I just had brought to my attention a syndicated column by George Will that appeared late last week, “Executive discretion: Will Congress challenge Obama?”
In the column, he talks about the “dismay” of Congress over Obama’s “interpretation” of “executive discretion.” And then he concludes with this distressingly wimpy solution: “His departures from the norms proper to the take care clause may yet cause Congress to take better care of its prerogatives.”
Our Constitution, Mr. Will, is a brilliant document, and it recognizes the natural human tendency to seek power. There is a solid remedy built into it for such situations as this, and it is called impeachment. Yes, the usurping of power, which is what we’re seeing here, is dangerous to our system of government and is an impeachable offense. President Nixon’s abuse of executive discretion was mild compared to Obama’s. He was upset over the amount of money Congress had appropriated for certain activities, that it was unnecessary to spend so much, so he thought he’d spend just part. Yet that was included in the list of impeachable offenses in his articles of impeachment. How we have deteriorated in a short forty years!

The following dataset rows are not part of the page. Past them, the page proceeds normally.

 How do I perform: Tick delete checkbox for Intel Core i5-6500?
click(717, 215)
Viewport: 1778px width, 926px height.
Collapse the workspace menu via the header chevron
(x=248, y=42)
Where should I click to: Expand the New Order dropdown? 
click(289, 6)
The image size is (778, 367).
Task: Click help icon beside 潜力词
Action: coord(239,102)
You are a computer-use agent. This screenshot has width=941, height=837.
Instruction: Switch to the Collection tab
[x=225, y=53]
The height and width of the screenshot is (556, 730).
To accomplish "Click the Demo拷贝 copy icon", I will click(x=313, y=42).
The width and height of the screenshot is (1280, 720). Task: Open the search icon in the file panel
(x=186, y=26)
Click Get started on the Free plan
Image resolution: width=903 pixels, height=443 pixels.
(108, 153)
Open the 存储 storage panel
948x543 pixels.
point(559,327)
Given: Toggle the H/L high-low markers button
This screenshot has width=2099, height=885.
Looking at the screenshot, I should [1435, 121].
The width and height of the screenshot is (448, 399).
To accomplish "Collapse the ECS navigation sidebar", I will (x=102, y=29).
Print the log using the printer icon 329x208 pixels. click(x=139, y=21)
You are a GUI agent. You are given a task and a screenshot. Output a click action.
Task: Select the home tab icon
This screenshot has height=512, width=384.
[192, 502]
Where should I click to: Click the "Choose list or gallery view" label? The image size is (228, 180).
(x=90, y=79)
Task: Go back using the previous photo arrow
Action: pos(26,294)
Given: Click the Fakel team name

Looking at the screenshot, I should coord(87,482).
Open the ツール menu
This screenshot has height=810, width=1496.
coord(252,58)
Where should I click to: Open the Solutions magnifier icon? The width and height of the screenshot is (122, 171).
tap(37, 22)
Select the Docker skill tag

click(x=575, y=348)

I know why George Will didn’t say the I-word – he wants to keep his gig at the Washington Post. In the climate created by the toxic combination of a fawning press and a corrupt opposition party, the timid, who love the perks of influence, dare not propose the obvious solution: Impeach Pres. Obama. Yes, yes, the Senate is controlled by the Democrats and would never convict him. But the House has the power, nay the duty, to impeach and such an action would be logged in the history books as a black mark against Obama. If that isn’t done, it will be that much more difficult to deal with future violators. And you know that there will be future violators. Such power is tempting and societies, especially corrupt ones like ours, tend to gravitate toward tyrants.
Look at the delicious combination of power that, in our supposed “democracy”, we have granted the executive. The list of regulations (which, I will remind you, are created by unelected bureaucrats appointed by the president) is so vast and so complex that no one can even tell us how many there are. Attorney Harvey Silvergate has postulated that the average American commits three felonies a day without even knowing it. That gives the executive the power to target anyone it chooses and then to find some regulation they have violated and put them in jail. Given enough time, the government now has the tools to successfully intimidate any opposition. So are we still the “land of the free?” Not as free as we used to be, but probably more free than we will be after another 20 years of this.
And those in the media and in Congress who won’t stand up to this are complicit in making this happen.